**Written request**
Copy the entries below word for word, leaving out the pictures.

═══ Data provided

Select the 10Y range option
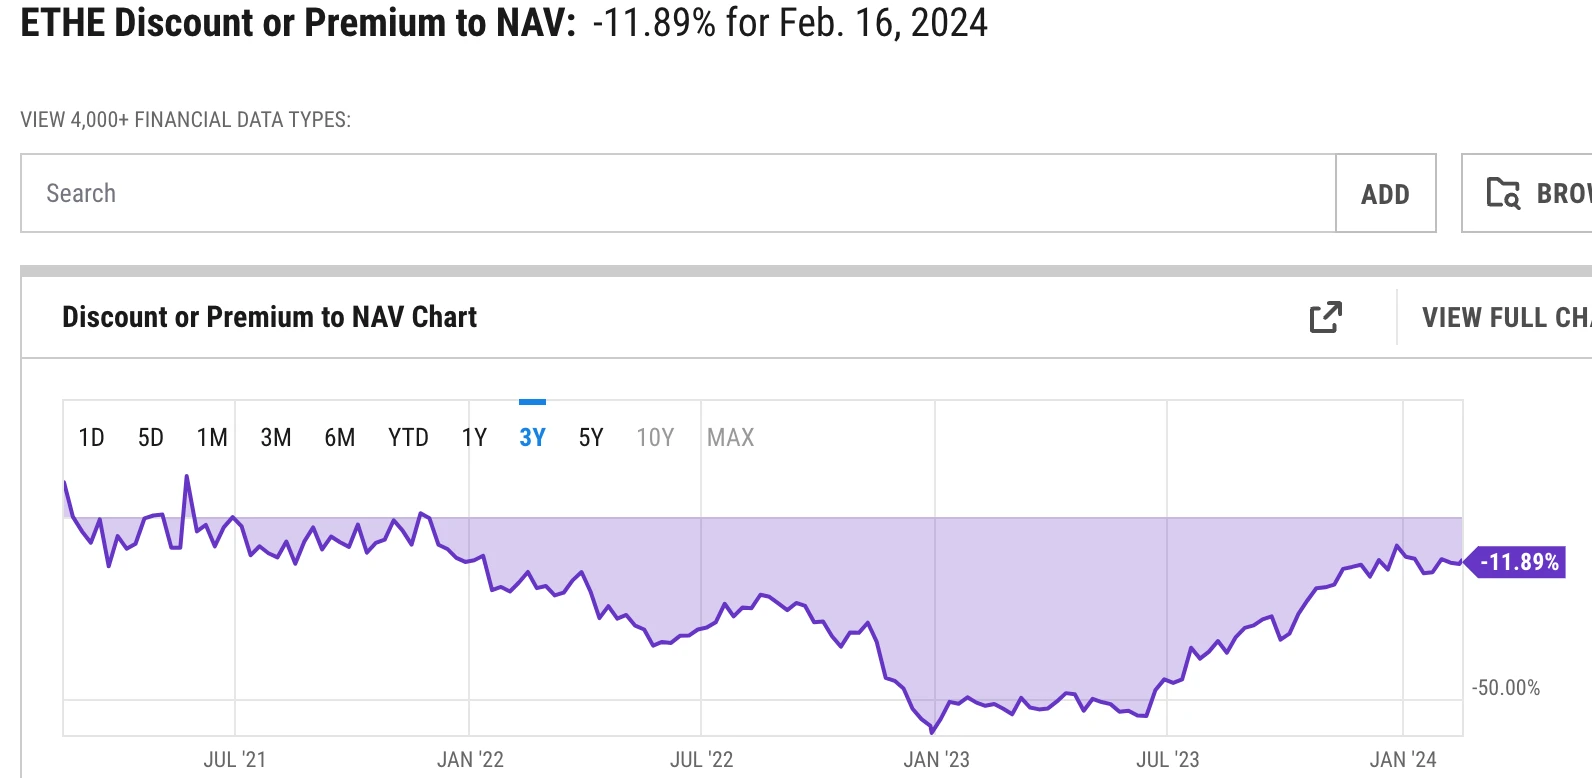This screenshot has height=778, width=1592. 655,438
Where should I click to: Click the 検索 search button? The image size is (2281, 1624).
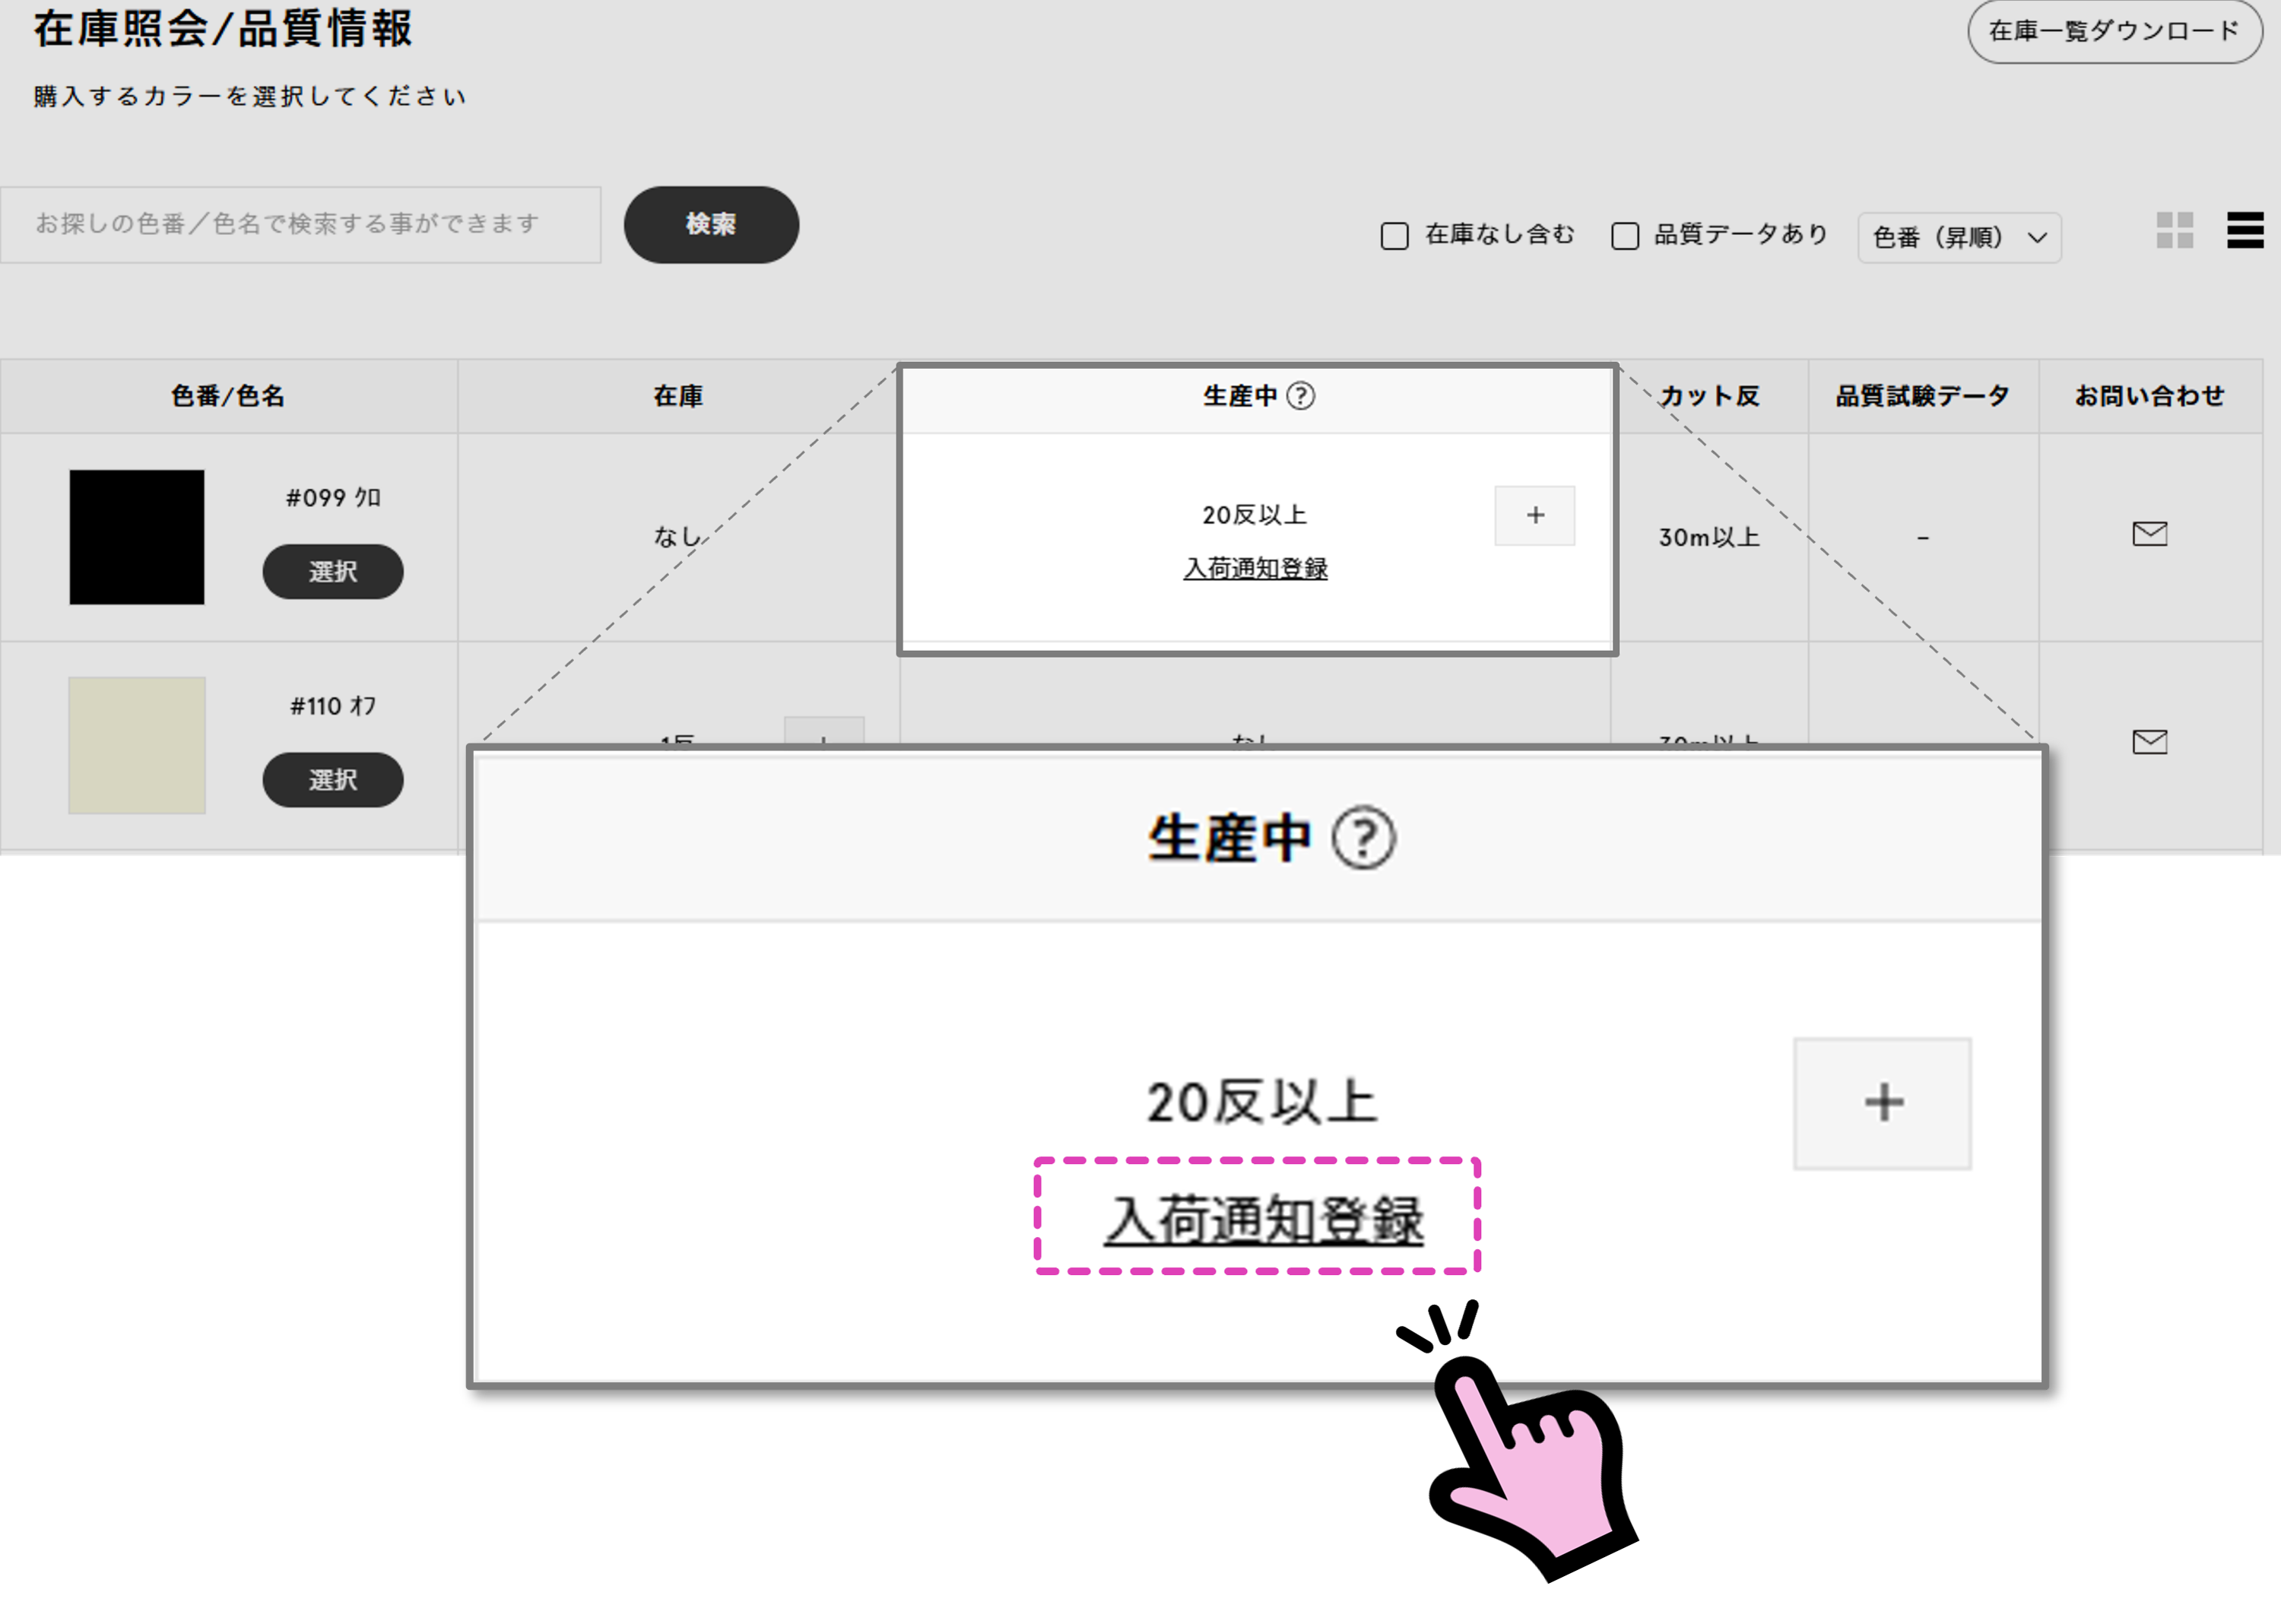(x=711, y=225)
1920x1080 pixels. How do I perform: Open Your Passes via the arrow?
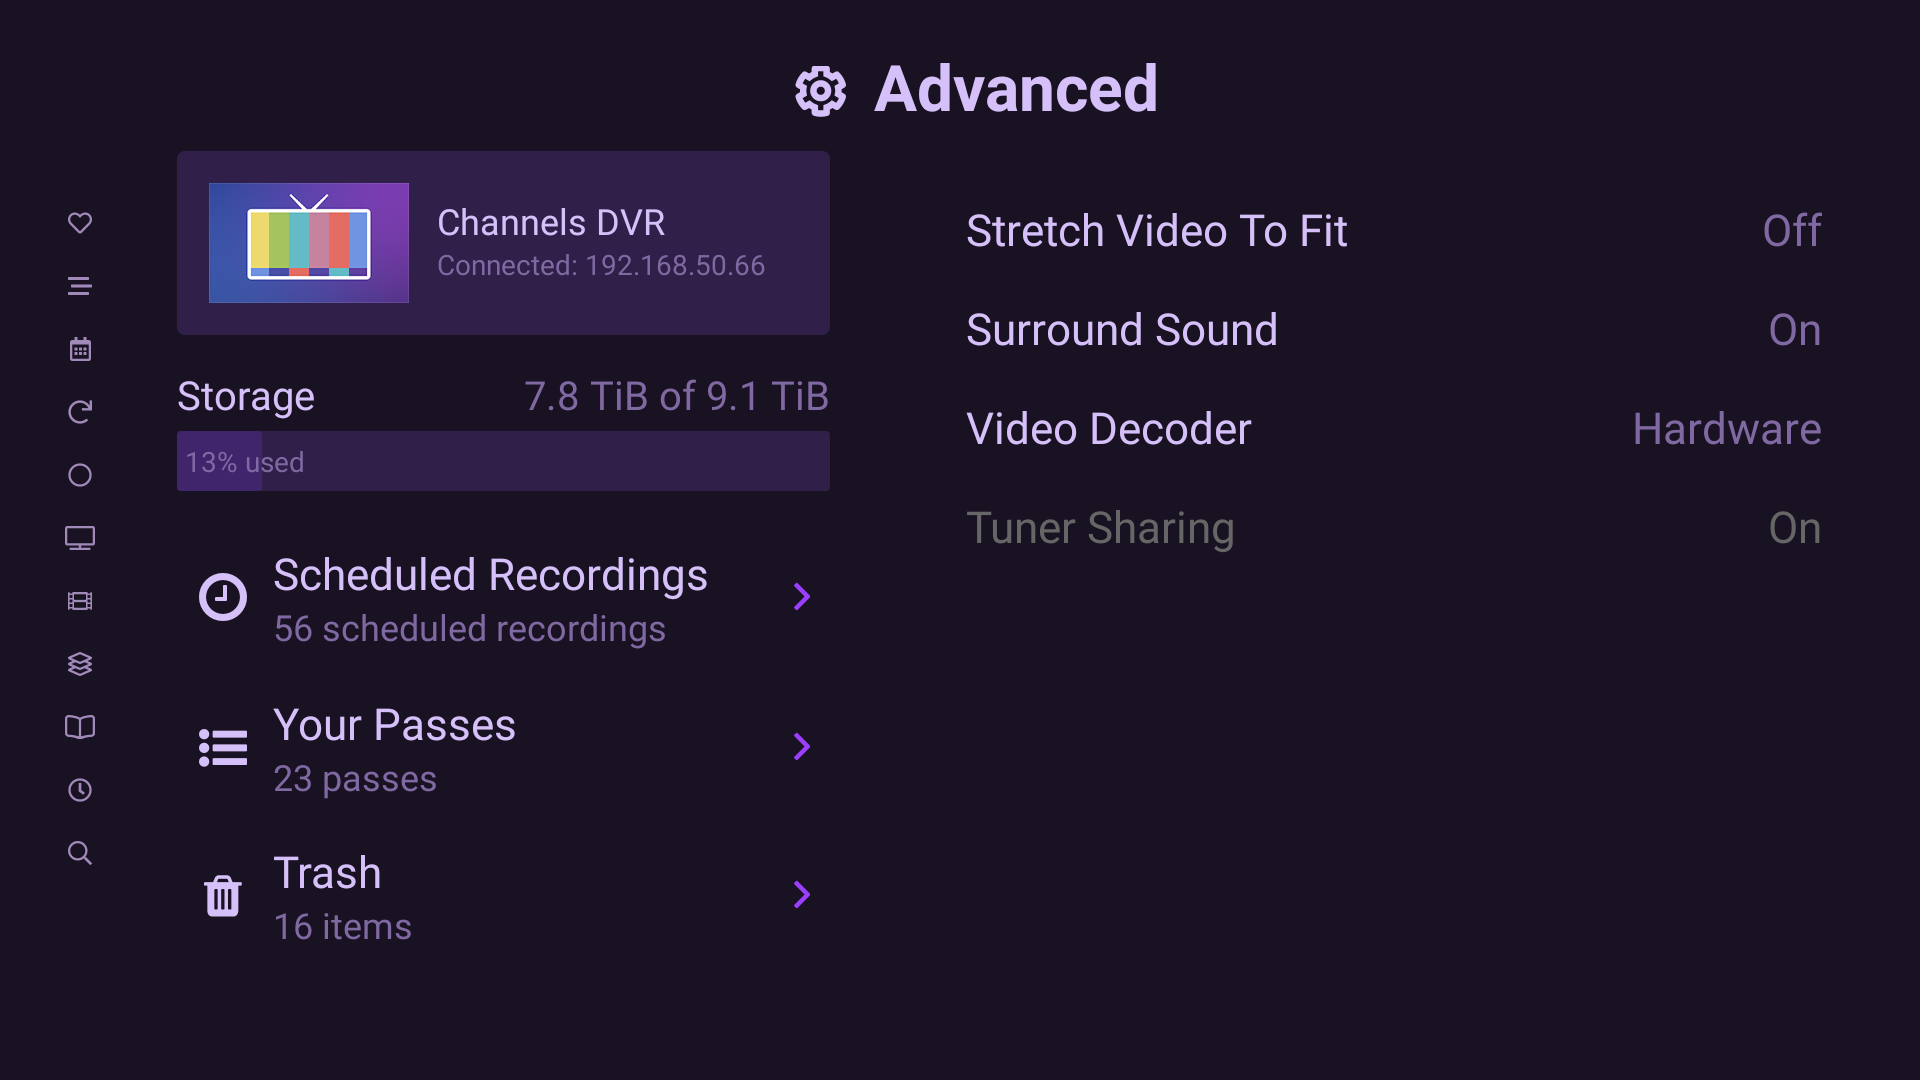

══════

**Finished task**
Select the 10Y range option
This screenshot has height=778, width=1592. 655,438
Where should I click to: Click the 検索 search button? The image size is (2281, 1624).
(x=711, y=225)
1920x1080 pixels. How do I perform: Open Your Passes via the arrow?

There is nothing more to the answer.